In the British General Election set for Thursday May 6, the opposition Conservative Party is only leading by about 6 points in a three way race.
The Conservatives are proposing a radical reform of education and a radical reform of welfare. On education, they are proposing the Swedish system, which allows almost anyone to open a school and get government money. On welfare they are proposing some sort of move towards limiting open-ended benefits. And they are, nod, nod, wink, wink, proposing more spending cuts and fewer tax increases in their program to reduce the deficit, running at 12 percent of GDP.
Tory leader David Cameron has made a determined move towards the center, trying to woo the voters of the center party, the Lib-Dems. They call it "love-bombing." But what happens? The Lib-Dem leader, Nick Clegg, makes a big impression in the first televised debate between the party leaders (the first ever in Britain) and all the young voters swoon.

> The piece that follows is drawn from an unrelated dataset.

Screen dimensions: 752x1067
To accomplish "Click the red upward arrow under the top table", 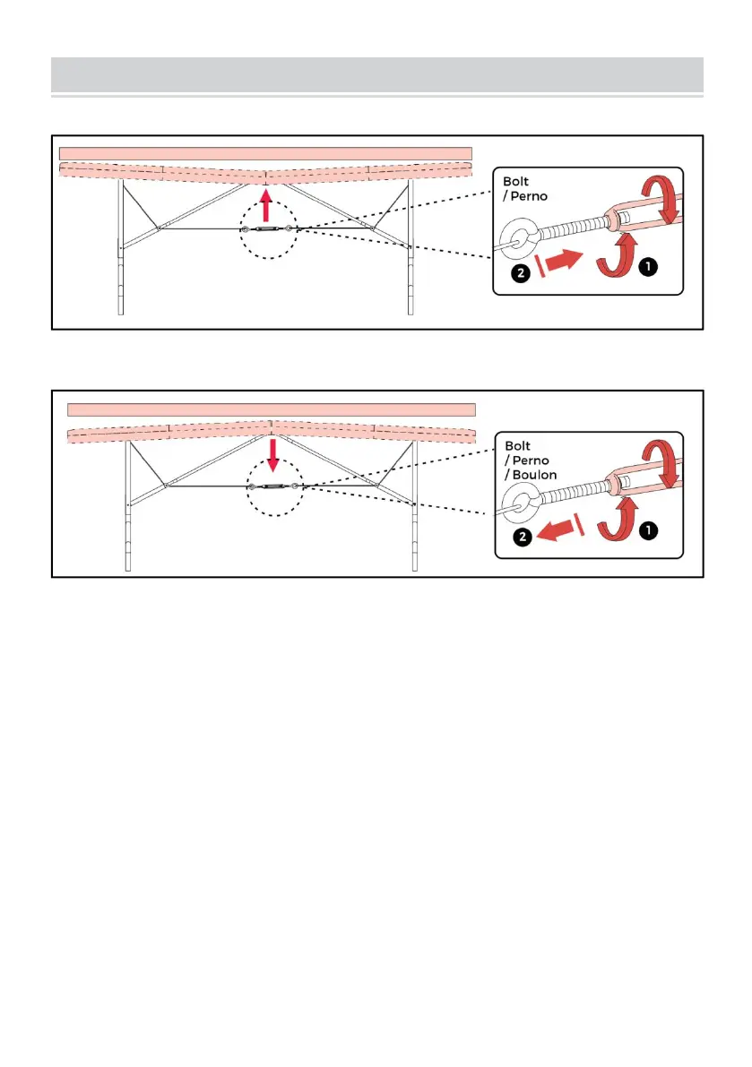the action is pyautogui.click(x=266, y=205).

Finally, the London Economist gives Cameron a luke-warm endorsement:
According to the magazine’s lead editorial, the Tory leader is “much closer to answering the main question facing Britain than either of his rivals is. In this complicated, perhaps inevitably imperfect election, he would get our vote.”
Well, that's nice.
The problem the Tories face in Britain is in the numbers. There is a left-liberal party, the Labour Party, a center-left party, the Lib-Dems, and only one major center-right party, the Conservatives. Yet right now the Conservatives, in the lead, are struggling to rise above 35 percent in the polls. The fact is that, unlike the US, Britain is a center-left country. People just expect, as a matter of course, that the government provides unlimited public services. Any proposal to reduce spending is scorned as "Tory cuts," proof that the Conservative Party is the "nasty party."
Many Conservative supporters in Britain are complaining that Cameron has gone too far left. But what is he to do? If he stays right, then he can't pick up the precious people that vote for the Lib Dems. If he goes left then he risks losing voters to the anti-EC party, the UKIP. He's obviously made the judgment that the best strategy is to move left.

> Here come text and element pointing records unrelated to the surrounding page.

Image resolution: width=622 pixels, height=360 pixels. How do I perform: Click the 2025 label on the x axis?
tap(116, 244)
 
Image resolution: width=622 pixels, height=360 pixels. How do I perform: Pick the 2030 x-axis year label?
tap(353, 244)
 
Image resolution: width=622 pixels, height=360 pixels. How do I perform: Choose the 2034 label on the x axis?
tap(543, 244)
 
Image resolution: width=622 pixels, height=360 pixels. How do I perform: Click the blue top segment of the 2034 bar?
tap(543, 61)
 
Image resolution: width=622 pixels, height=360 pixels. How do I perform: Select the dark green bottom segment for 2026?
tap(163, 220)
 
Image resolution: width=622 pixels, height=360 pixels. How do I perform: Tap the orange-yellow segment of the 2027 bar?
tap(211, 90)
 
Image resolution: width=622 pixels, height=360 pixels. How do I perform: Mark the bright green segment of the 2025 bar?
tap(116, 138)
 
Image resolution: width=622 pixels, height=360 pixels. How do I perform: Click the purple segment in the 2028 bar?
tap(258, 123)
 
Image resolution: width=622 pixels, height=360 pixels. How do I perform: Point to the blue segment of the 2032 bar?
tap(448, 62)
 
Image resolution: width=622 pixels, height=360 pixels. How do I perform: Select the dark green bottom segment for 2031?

You can see the Conservative problem best by comparing Britain with the US. Here in the US we have a vibrant conservative movement that provides the energy for talk radio, Fox News, the conservative blogosphere, and a conservative Republican Party. And on top of that the movement just budded like a hydra, and produced the Tea Party. All this grass-roots and intellectual ferment keeps the Republican Party tethered to the right. It cannot move too far to the center, which you might call the easy, RINO option. It must persuade independents and moderates to move to the right.
In Britain, nada. No conservative movement. No Tea Party. What can a conservative politician expect to achieve without grass-roots enthusiasm?
On top of that, it turns out that for the US, there is a God in Heaven, and presto, we have a president who is playing John Wayne in a 21st century Western, and driving all them moderate dogies right onto the conservative range.
Pity the poor Tories in Britain. They just can't seem to get a break.